Earlier generations of Americans believed in Horatio Alger’s stories that talent, ambition and hard work with some good fortune would  a propel a person from poverty to riches.

“Winner-Take-All Politics” provides statistics indicating that the likelihood of a significant rise on the American prosperity ladder has become unlikely.

“Americans have always believed in upward social mobility – both an ideal and a description of reality… Alas, the evidence is overwhelming that upward social mobility has not increased at the same time that inequality has skyrocketed.  Indeed, according to a number of innovative new studies,  American mobility may well have declined over the last generation, even as inequality has risen…
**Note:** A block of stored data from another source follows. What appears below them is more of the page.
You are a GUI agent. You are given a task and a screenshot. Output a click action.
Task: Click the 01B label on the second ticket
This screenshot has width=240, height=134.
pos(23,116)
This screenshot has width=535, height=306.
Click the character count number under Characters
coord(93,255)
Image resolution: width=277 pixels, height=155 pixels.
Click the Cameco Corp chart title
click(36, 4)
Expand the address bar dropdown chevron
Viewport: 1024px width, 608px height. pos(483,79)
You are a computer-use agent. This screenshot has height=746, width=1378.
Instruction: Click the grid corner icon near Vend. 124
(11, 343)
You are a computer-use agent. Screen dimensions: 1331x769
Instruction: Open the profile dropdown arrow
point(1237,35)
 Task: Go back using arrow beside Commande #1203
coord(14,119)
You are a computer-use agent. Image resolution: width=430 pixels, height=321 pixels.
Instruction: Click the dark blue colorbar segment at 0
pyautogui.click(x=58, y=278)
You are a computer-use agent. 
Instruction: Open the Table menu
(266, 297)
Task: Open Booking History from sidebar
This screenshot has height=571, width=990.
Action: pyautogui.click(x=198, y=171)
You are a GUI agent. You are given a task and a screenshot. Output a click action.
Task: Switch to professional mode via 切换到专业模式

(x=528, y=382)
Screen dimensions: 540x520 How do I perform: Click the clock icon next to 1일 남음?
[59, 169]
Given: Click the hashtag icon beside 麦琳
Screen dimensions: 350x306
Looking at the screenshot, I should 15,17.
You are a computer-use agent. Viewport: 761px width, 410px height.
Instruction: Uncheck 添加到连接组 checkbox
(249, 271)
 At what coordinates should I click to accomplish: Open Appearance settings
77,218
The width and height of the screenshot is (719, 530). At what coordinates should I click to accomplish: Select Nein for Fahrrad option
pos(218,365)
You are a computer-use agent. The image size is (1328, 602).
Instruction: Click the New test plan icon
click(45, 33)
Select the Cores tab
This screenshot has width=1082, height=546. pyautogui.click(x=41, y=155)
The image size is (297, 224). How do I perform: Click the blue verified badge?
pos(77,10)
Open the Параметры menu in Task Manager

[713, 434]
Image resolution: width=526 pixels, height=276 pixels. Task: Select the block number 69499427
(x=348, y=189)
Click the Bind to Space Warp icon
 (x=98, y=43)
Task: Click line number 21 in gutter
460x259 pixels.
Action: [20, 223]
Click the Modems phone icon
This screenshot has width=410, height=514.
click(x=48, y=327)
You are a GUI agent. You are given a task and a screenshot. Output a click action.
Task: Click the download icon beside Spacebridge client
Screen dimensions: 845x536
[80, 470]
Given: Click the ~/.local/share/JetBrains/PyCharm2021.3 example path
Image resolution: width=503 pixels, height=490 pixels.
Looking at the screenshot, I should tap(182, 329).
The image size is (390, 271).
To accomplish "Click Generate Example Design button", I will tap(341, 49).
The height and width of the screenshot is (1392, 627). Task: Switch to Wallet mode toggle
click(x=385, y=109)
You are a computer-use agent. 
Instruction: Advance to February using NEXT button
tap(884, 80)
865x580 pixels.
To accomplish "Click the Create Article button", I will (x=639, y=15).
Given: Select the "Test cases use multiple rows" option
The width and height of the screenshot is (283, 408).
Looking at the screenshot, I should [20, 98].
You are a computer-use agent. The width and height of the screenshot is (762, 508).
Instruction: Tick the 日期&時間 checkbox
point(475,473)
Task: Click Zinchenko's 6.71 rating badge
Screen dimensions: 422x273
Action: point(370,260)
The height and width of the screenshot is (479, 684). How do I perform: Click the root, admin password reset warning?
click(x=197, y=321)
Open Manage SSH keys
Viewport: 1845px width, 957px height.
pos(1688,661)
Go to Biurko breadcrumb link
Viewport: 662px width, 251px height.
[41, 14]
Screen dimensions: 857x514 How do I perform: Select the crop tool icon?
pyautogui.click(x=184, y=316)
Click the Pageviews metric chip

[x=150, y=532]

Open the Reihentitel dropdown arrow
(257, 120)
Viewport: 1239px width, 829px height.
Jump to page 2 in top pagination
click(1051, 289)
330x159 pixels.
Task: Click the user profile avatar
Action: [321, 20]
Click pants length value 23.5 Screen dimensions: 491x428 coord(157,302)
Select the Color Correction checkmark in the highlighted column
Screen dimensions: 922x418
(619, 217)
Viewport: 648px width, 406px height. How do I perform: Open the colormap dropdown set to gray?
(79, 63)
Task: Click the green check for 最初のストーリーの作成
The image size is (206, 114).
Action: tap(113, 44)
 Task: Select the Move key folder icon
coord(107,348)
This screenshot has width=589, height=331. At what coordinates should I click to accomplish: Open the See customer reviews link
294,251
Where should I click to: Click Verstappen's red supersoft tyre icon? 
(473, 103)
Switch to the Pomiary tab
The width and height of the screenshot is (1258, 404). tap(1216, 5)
“Compared with other rich nations, moreover, U. S. intergenerational mobility is surprisingly low, in part because the gap between income groups is so much bigger.

“The differences are often stark.  In the United States, more than half of the earnings advantage (or disadvantage) of fathers is passed on to sons.  In Canada, only about a fifth or less is.  And almost all of the differences accounted for by the fact that Americans are much more likely to be stuck at the bottom or secure at the top than are Canadians.”

Who is more likely to be among the top earners, someone whose parents can afford the $50,000 a year for an Ivy League education (with all its prestige and later career promoting networking) or someone who can only afford to attend a city college or local state university?

Is educating dim witted progeny of the very rich while neglecting smart youngsters of the poor and middle class the type of public policy that will spur American business and develop our best potential leaders?

What we are creating is an American aristocracy, a privileged class.  We worship capitalism rather than democracy… and both lose as a result.